**About this exercise:** Nothing in the entries below may be altered; print them as they stand.

**Source records:**
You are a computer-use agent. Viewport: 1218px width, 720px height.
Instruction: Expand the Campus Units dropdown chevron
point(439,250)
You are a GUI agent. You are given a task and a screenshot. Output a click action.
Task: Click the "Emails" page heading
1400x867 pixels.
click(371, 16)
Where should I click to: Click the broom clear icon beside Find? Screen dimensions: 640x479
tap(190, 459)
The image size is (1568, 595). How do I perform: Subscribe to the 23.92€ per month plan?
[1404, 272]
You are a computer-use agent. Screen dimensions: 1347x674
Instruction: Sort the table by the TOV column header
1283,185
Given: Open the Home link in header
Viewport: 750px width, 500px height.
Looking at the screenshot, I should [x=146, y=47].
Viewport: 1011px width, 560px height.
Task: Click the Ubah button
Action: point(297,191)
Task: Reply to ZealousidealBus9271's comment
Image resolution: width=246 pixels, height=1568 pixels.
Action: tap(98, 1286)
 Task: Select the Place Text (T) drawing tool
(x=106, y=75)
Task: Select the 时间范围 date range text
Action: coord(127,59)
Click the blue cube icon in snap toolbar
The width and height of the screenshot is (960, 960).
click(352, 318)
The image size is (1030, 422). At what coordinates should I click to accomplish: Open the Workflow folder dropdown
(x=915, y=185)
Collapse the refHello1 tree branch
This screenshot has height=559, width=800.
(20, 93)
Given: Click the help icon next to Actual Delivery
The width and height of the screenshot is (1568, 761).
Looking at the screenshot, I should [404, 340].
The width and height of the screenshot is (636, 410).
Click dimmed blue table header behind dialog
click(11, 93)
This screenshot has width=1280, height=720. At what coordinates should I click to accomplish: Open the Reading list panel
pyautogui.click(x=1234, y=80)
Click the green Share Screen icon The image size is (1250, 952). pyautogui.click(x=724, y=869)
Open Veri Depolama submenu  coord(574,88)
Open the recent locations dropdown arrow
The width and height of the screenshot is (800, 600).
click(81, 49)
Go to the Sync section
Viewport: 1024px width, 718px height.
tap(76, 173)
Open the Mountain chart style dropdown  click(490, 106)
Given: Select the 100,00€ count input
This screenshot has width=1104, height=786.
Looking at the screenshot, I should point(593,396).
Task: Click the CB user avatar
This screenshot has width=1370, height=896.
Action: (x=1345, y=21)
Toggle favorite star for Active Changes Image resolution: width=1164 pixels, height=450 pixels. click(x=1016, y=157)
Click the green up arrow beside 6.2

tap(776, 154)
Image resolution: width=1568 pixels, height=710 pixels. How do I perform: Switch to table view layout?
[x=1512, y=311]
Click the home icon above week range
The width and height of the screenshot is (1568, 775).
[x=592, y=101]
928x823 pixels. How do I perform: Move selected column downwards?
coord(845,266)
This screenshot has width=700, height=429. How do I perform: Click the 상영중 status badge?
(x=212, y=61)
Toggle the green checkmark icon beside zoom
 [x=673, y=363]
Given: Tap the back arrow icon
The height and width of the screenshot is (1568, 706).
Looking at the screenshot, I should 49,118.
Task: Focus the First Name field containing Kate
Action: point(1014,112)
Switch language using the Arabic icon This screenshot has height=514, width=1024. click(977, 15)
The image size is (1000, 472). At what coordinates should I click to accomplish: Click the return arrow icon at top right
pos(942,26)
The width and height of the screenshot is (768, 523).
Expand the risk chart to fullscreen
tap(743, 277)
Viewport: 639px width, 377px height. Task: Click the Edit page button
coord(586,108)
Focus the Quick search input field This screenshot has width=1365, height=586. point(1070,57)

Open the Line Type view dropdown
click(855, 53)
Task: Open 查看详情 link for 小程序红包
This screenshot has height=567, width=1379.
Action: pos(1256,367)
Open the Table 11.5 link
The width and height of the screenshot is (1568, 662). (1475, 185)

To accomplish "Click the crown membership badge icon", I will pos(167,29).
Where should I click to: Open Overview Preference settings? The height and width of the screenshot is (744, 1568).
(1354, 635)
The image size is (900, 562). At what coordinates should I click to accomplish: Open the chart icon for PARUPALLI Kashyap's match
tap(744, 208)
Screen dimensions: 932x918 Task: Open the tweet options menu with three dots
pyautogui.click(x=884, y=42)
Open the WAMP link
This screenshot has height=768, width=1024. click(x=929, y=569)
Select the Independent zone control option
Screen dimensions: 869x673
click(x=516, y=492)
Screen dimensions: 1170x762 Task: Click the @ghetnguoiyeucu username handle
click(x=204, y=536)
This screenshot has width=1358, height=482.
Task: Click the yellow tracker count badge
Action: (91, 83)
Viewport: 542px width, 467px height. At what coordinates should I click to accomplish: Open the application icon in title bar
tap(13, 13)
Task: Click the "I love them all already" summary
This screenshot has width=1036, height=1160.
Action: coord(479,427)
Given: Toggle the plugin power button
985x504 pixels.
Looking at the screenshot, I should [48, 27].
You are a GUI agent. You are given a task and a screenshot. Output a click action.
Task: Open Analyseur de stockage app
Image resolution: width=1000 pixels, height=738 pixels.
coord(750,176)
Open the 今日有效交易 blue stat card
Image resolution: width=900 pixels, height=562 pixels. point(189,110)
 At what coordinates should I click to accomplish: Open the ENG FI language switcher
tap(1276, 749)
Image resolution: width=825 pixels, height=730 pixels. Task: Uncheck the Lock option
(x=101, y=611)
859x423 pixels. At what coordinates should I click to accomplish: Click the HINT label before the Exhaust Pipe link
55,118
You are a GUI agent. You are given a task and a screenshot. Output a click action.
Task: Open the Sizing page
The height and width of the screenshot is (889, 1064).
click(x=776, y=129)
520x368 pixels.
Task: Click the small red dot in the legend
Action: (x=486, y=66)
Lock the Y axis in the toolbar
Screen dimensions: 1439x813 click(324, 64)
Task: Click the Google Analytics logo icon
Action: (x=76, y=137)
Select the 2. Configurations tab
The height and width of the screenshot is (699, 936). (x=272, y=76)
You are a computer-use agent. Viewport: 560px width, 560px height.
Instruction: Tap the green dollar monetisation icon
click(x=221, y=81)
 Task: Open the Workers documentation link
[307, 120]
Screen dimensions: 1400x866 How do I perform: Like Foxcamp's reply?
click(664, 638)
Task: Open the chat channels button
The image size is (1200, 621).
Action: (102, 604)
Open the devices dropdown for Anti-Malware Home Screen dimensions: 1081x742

**Answer space:**
You are a computer-use agent. Viewport: 1218px width, 720px height.
Instruction: Expand the Campus Units dropdown chevron
point(439,250)
You are a GUI agent. You are given a task and a screenshot. Output a click action.
Task: Click the "Emails" page heading
1400x867 pixels.
click(371, 16)
Where should I click to: Click the broom clear icon beside Find? Screen dimensions: 640x479
tap(190, 459)
The image size is (1568, 595). How do I perform: Subscribe to the 23.92€ per month plan?
[1404, 272]
You are a computer-use agent. Screen dimensions: 1347x674
Instruction: Sort the table by the TOV column header
1283,185
Given: Open the Home link in header
Viewport: 750px width, 500px height.
Looking at the screenshot, I should [x=146, y=47].
Viewport: 1011px width, 560px height.
Task: Click the Ubah button
Action: point(297,191)
Task: Reply to ZealousidealBus9271's comment
Image resolution: width=246 pixels, height=1568 pixels.
Action: tap(98, 1286)
 Task: Select the Place Text (T) drawing tool
(x=106, y=75)
Task: Select the 时间范围 date range text
Action: coord(127,59)
Click the blue cube icon in snap toolbar
The width and height of the screenshot is (960, 960).
click(352, 318)
The image size is (1030, 422). At what coordinates should I click to accomplish: Open the Workflow folder dropdown
(x=915, y=185)
Collapse the refHello1 tree branch
This screenshot has height=559, width=800.
(20, 93)
Given: Click the help icon next to Actual Delivery
The width and height of the screenshot is (1568, 761).
Looking at the screenshot, I should [404, 340].
The width and height of the screenshot is (636, 410).
Click dimmed blue table header behind dialog
click(11, 93)
This screenshot has width=1280, height=720. At what coordinates should I click to accomplish: Open the Reading list panel
pyautogui.click(x=1234, y=80)
Click the green Share Screen icon The image size is (1250, 952). pyautogui.click(x=724, y=869)
Open Veri Depolama submenu  coord(574,88)
Open the recent locations dropdown arrow
The width and height of the screenshot is (800, 600).
click(81, 49)
Go to the Sync section
Viewport: 1024px width, 718px height.
tap(76, 173)
Open the Mountain chart style dropdown  click(490, 106)
Given: Select the 100,00€ count input
This screenshot has width=1104, height=786.
Looking at the screenshot, I should point(593,396).
Task: Click the CB user avatar
This screenshot has width=1370, height=896.
Action: (x=1345, y=21)
Toggle favorite star for Active Changes Image resolution: width=1164 pixels, height=450 pixels. click(x=1016, y=157)
Click the green up arrow beside 6.2

tap(776, 154)
Image resolution: width=1568 pixels, height=710 pixels. How do I perform: Switch to table view layout?
[x=1512, y=311]
Click the home icon above week range
The width and height of the screenshot is (1568, 775).
[x=592, y=101]
928x823 pixels. How do I perform: Move selected column downwards?
coord(845,266)
This screenshot has width=700, height=429. How do I perform: Click the 상영중 status badge?
(x=212, y=61)
Toggle the green checkmark icon beside zoom
 [x=673, y=363]
Given: Tap the back arrow icon
The height and width of the screenshot is (1568, 706).
Looking at the screenshot, I should 49,118.
Task: Focus the First Name field containing Kate
Action: point(1014,112)
Switch language using the Arabic icon This screenshot has height=514, width=1024. click(977, 15)
The image size is (1000, 472). At what coordinates should I click to accomplish: Click the return arrow icon at top right
pos(942,26)
The width and height of the screenshot is (768, 523).
Expand the risk chart to fullscreen
tap(743, 277)
Viewport: 639px width, 377px height. Task: Click the Edit page button
coord(586,108)
Focus the Quick search input field This screenshot has width=1365, height=586. point(1070,57)

Open the Line Type view dropdown
click(855, 53)
Task: Open 查看详情 link for 小程序红包
This screenshot has height=567, width=1379.
Action: pos(1256,367)
Open the Table 11.5 link
The width and height of the screenshot is (1568, 662). (1475, 185)

To accomplish "Click the crown membership badge icon", I will pos(167,29).
Where should I click to: Open Overview Preference settings? The height and width of the screenshot is (744, 1568).
(1354, 635)
The image size is (900, 562). At what coordinates should I click to accomplish: Open the chart icon for PARUPALLI Kashyap's match
tap(744, 208)
Screen dimensions: 932x918 Task: Open the tweet options menu with three dots
pyautogui.click(x=884, y=42)
Open the WAMP link
This screenshot has height=768, width=1024. click(x=929, y=569)
Select the Independent zone control option
Screen dimensions: 869x673
click(x=516, y=492)
Screen dimensions: 1170x762 Task: Click the @ghetnguoiyeucu username handle
click(x=204, y=536)
This screenshot has width=1358, height=482.
Task: Click the yellow tracker count badge
Action: (91, 83)
Viewport: 542px width, 467px height. At what coordinates should I click to accomplish: Open the application icon in title bar
tap(13, 13)
Task: Click the "I love them all already" summary
This screenshot has width=1036, height=1160.
Action: coord(479,427)
Given: Toggle the plugin power button
985x504 pixels.
Looking at the screenshot, I should [48, 27].
You are a GUI agent. You are given a task and a screenshot. Output a click action.
Task: Open Analyseur de stockage app
Image resolution: width=1000 pixels, height=738 pixels.
coord(750,176)
Open the 今日有效交易 blue stat card
Image resolution: width=900 pixels, height=562 pixels. point(189,110)
 At what coordinates should I click to accomplish: Open the ENG FI language switcher
tap(1276, 749)
Image resolution: width=825 pixels, height=730 pixels. Task: Uncheck the Lock option
(x=101, y=611)
859x423 pixels. At what coordinates should I click to accomplish: Click the HINT label before the Exhaust Pipe link
55,118
You are a GUI agent. You are given a task and a screenshot. Output a click action.
Task: Open the Sizing page
The height and width of the screenshot is (889, 1064).
click(x=776, y=129)
520x368 pixels.
Task: Click the small red dot in the legend
Action: (x=486, y=66)
Lock the Y axis in the toolbar
Screen dimensions: 1439x813 click(324, 64)
Task: Click the Google Analytics logo icon
Action: (x=76, y=137)
Select the 2. Configurations tab
The height and width of the screenshot is (699, 936). (x=272, y=76)
You are a computer-use agent. Viewport: 560px width, 560px height.
Instruction: Tap the green dollar monetisation icon
click(x=221, y=81)
 Task: Open the Workers documentation link
[307, 120]
Screen dimensions: 1400x866 How do I perform: Like Foxcamp's reply?
click(664, 638)
Task: Open the chat channels button
The image size is (1200, 621).
Action: (102, 604)
Open the devices dropdown for Anti-Malware Home Screen dimensions: 1081x742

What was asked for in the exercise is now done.